Hermeneutika adalah model pendekatan interpretatif terhadap teks-teks dan fenomena budaya. Kata "hermeneutika" berasal dari bahasa Yunani, yaitu "hermeneuein" yang berarti "menerjemahkan" atau "mengartikan." Kerap kali hermeneutika disandingkan dengan nama dewa dari mitos Yunani Kuno, yakni Dewa Hermes yang berperan menyampaikan pesan ilahi ke penduduk bumi. Demikian hermeneutika menjadi salah satu model penafsiran terhadap teks dalam upaya mendapatkan makna yang lebih mendalam.
Sejarah hermeneutika melibatkan evolusi konsep interpretasi dari zaman kuno hingga perkembangannya dalam konteks modern. Hermeneutika klasik menciptakan dasar-dasar untuk tradisi interpretatif yang lebih modern. Hermeneutika filologis dari Alexandria, pemikiran Aristoteles tentang sastra, dan kontribusi dari tokoh-tokoh Romawi menjadi bagian penting dari perkembangan hermeneutika yang lebih luas. Hermeneutika terus berkembang dan menyesuaikan diri dengan perkembangan teori dan konteks sosial. Dalam konteks modern, hermeneutika digunakan dalam berbagai bidang, termasuk sastra, teologi, filsafat, dan ilmu sosial.

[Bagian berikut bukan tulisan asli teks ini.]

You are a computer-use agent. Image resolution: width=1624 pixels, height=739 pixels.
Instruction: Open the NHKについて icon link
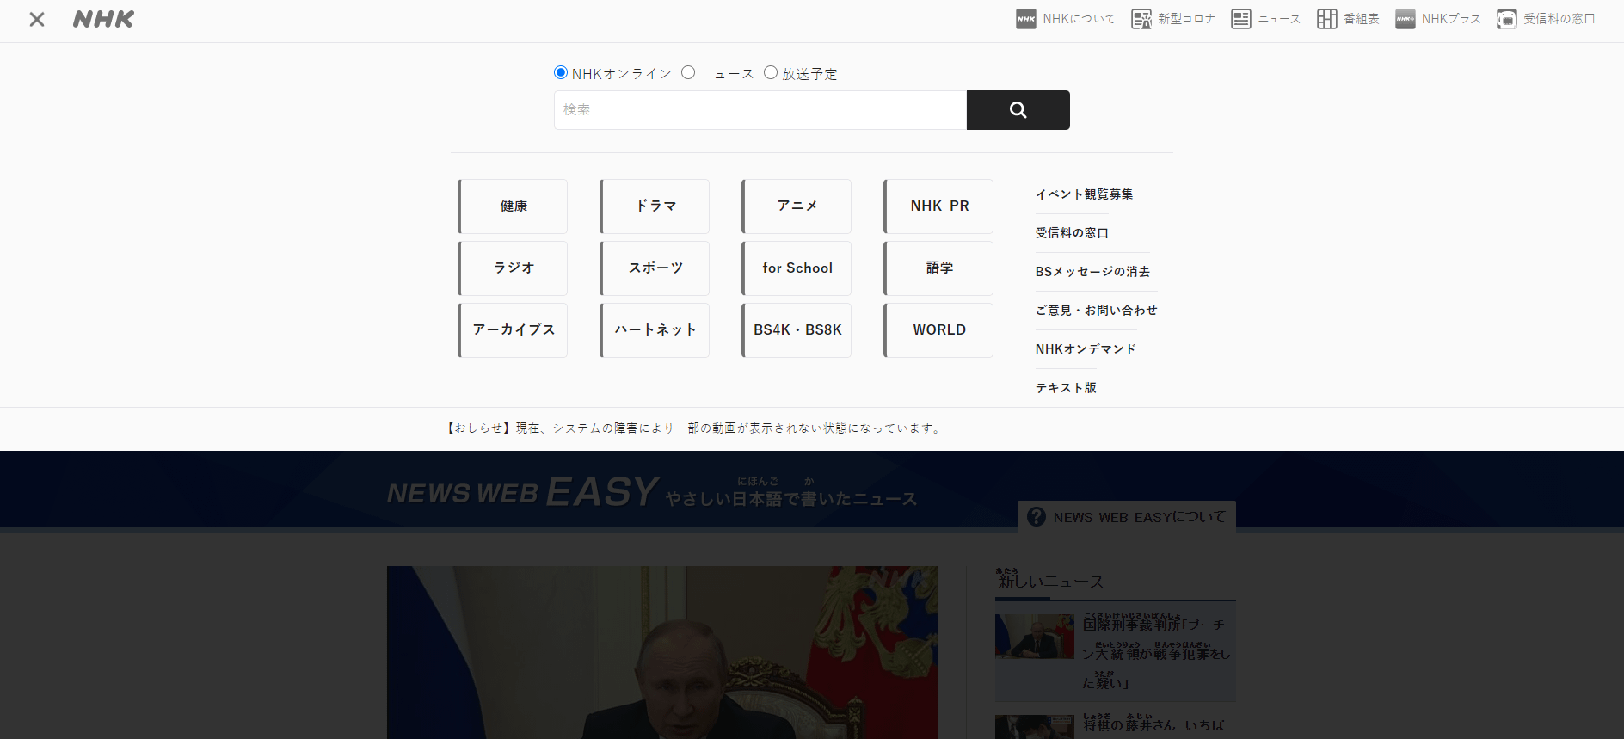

Dalam Islam sendiri, sejarah hermeneutika mencakup tradisi pemikiran dan keilmuan Islam yang berkaitan dengan interpretasi dan pemahaman terhadap teks, terutama teks seperti Alquran dan Hadits. Pada awal sejarah Islam, penekanan utama atas pemahaman dan interpretasi terletak pada Alquran. Pemahaman Alquran dikembangkan melalui prinsip-prinsip tafsir dan takwil yang melibatkan unsur-unsur kaidah lughawi (bahasa Arab). Selain tafsir, prinsip-prinsip seperti ijma’ (konsensus) dan qiyas (analogi) juga digunakan sebagai metode interpretatif dalam menghasilkan istinbath hukum. Para ulama menggunakan metode ini untuk mengaplikasikan prinsip-prinsip Islam dalam situasi-situasi baru. Nampaknya, pola-pola hermeneutika memang sudah berkembang dalam tradisi Islam klasik, meskipun belum dikenal dengan istilah hermeneutika. Apa yang dikatan Prof. Nasaruddin Umar (imam besar masjid Istiqlal) cukup mewakilkan bahwa hermeneutika Islam adalah nama baru untuk persoalan yang sudah ada sejak lama dalam Islam.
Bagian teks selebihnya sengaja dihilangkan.